Skip to content

Methods & Reproducibility

Every science repo carries a mandatory methods-and-reproducibility record. The record is not prose alone: it is backed by a provenance manifest that captures the exact inputs, code, environment, seed, and timing of a run so any result can be replayed.

Five Provenance Fields

Every provenance manifest records five mandatory fields. Missing provenance blocks pipeline progression (fail-closed).

Field Captures
data_hash SHA-256 of every input data file
code_hash SHA-256 of the executing code file
library_versions All installed package versions via importlib.metadata
random_seed RNG seed propagated through the run (HORDAGO_SEED)
timestamp Run timestamp for traceability

Reproducibility Template

The reproducibility record is the per-repo methods template. It documents the pinned environment, the provenance runtime, the canonical artifact contract, and the RNG seed propagation rule so a reader can reconstruct the run end to end.

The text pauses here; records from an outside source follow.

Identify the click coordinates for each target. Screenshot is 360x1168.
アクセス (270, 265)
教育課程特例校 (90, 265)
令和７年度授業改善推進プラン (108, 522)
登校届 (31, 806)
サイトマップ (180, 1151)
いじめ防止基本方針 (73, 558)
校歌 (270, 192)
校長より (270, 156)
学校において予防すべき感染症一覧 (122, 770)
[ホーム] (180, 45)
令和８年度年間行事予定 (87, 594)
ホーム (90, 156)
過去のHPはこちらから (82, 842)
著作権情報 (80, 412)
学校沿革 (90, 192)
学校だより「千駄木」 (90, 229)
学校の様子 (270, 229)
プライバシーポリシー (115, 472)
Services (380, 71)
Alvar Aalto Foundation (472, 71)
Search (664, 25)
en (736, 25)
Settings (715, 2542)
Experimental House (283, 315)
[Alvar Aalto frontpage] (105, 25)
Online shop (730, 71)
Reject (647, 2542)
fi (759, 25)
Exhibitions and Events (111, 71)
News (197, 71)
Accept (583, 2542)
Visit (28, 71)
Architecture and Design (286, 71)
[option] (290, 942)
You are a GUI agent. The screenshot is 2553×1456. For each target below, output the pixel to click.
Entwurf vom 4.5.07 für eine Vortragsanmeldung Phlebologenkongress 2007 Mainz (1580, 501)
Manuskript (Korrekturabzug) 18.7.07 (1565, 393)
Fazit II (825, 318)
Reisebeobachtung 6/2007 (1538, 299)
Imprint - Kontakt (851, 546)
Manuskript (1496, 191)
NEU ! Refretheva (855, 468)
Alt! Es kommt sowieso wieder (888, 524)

Surface Mechanism Location
Python deps requirements-lock.txt exact pins repo root
Container base image Tag-pinned python:3.11.11-slim containers/base.Dockerfile
Runtime artifacts SHA-256 hashed provenance manifests src/hordago/provenance.py
Script outputs Self-hashed provenance bundles scripts/provenance_bundle.py
Container runs Auto-init provenance at startup containers/scripts/provenance_init.sh

Provenance Runtimes

Three provenance surfaces produce the manifest. The Python runtime (make_manifest) hashes inputs, code, and library versions at every pipeline boundary; the script runtime (create_provenance_bundle) emits a self-hashed JSON bundle including the git commit and dirty-tree flag; the container runtime writes /output/provenance.json at container startup.

Seed Propagation

Pass HORDAGO_SEED=<integer> as an environment variable to propagate a fixed seed through analysis runs. The provenance manifest captures this seed in env_capture so sessions stay traceable and reproducible.

Source Pointers

  • docs/reproducibility-policy.md
  • src/hordago/provenance.py
  • scripts/provenance_bundle.py
  • containers/scripts/provenance_init.sh